» **Task goal**
Pick up the opinion piece on Barack Obama's use of the word "change" and carry it on from its final sentence.

-- Start Selected excerpt --

Those words resonate with everyone on a level that brings comfort and enthusiasm for prosperity, and relief from our burdens.   But it’s important to understand what those terms mean to the person who used them in the first place.  Why did he say them to us and what is he really trying to say?  Because he knows that those are positive, uplifting terms to most, however his definition of them is far more sinister than many of us realize.   And its because of the origin of those terms coming from him, in context with his background, that they are so dangerous.

Let’s start with the term ‘change’ and what it really means coming from his roots.

Barack Obama was indoctrinated deeply with sympathy for the cause of Marxist, Leninist, Taoist, Trotskyite, AKA Communist principles, especially while he was at Columbia University and then in Chicago in the mid nineteen eighties where he was given accolades, attention, a taste of power and some vision he could believe in, in actually being an influential part of the infiltration and eventual overthrow of what he perceived as a corrupt and oppresive American regime.

-- End Selected excerpt --
-- Start Extracted information --

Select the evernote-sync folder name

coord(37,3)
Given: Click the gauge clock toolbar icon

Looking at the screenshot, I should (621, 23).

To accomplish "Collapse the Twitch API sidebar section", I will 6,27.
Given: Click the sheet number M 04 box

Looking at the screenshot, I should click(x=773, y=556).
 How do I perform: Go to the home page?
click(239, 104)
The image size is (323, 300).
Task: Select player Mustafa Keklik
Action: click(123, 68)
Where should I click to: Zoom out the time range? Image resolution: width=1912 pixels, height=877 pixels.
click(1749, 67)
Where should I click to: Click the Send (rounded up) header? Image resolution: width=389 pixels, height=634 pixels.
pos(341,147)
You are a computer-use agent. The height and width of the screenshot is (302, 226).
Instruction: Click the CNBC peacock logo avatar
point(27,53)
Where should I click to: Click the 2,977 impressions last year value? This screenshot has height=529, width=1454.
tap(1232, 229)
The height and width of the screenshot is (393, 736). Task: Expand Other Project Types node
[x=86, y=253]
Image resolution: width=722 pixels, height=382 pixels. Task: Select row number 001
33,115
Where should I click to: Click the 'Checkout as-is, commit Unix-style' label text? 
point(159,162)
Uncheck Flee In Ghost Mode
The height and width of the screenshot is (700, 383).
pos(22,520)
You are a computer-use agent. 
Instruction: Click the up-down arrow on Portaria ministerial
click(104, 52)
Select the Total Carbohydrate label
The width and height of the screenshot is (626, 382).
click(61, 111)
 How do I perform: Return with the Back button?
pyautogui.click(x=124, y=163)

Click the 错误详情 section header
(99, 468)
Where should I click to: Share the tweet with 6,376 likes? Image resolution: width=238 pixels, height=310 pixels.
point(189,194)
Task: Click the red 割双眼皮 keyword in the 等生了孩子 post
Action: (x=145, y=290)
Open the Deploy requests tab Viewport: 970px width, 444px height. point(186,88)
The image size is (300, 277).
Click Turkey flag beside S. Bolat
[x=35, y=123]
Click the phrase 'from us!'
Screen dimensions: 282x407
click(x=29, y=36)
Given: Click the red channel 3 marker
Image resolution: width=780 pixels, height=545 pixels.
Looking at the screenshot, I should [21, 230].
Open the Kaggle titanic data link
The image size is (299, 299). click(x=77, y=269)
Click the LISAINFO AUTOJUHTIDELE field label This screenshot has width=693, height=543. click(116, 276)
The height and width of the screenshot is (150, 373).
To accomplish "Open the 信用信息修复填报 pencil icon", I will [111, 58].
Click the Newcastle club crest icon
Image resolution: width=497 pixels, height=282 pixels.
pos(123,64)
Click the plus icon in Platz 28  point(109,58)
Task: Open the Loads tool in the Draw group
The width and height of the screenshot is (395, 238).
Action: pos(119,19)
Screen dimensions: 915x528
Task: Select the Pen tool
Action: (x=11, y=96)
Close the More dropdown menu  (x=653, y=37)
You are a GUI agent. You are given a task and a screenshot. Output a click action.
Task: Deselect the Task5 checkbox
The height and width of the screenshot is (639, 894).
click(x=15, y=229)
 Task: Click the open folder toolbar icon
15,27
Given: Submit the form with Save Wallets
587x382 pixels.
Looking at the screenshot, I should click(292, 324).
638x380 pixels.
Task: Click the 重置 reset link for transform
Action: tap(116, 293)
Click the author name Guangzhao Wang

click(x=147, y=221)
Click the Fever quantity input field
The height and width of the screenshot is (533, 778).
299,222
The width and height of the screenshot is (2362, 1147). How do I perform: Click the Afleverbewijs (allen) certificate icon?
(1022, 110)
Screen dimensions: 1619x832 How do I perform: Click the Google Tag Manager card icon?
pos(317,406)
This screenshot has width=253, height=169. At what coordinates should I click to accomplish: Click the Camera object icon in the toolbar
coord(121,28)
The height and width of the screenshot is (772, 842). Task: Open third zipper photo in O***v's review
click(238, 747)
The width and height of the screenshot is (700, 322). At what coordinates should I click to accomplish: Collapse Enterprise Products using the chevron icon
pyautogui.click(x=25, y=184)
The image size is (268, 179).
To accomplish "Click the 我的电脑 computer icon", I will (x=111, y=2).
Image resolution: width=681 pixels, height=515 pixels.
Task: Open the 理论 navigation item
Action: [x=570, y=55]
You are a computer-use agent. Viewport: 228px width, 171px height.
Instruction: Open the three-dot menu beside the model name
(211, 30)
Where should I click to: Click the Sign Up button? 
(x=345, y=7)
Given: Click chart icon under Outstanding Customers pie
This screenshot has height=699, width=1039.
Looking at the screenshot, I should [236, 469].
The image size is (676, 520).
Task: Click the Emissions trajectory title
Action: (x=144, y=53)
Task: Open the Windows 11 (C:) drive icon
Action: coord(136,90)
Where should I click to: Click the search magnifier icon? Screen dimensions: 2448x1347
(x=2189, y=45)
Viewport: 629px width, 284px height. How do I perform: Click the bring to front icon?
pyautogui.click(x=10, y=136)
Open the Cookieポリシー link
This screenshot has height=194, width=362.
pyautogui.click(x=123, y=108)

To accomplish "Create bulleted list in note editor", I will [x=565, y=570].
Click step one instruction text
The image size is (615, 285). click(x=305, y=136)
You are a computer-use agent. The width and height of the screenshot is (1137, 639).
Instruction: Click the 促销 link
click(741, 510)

-- End Extracted information --

» **Expected output**
When Obama got to Chicago, he began his work as a community organizer.  This is public knowledge and sounds like a credible and honorable position of leadership.  But understanding what a community organizer is and where its roots spring is critical in understanding Obama’s indoctrination into a full blown Marxist.

He began training in the mid nineteen eightees at the Midwest Academy, through a grant from the Woods Fund which he received through his associations with Thomas Ayers.

Thomas Ayers is the father of William Ayers and was then CEO of Commonwealth Edison, which is one of the largest gas and electric utility holding companies in the nation.

One of Bill Ayers’ most poignant comments was, after being charged with terrorist bombings and being acquitted on a technicality, “guilty as sin, free as a bird.”  Of course he was acquitted because of his powerful connections through his father.

The Midwest Academy was founded by sixties radicals who were members of the SDS, Students for a Democratic Society.  Remember the definition of Democracy?  Majority rule.  No foundation in principle or ethics and no constitution.  Simply a powerful arm to forcing the rule of the strong over the weak.

Now were going to take a little diversion to explore the origins of the SDS, just for a moment, so that we can better understand what type of motivation his trainers at the Midwest Academy had in forming him into a community organizer, then I’ll demonstrae what a community organizer really is.

The SDS was born of Marxist philosophy and founded upon its principles.  In short, the SDS is a new-age euphamism for modern day Marxist think-tankers.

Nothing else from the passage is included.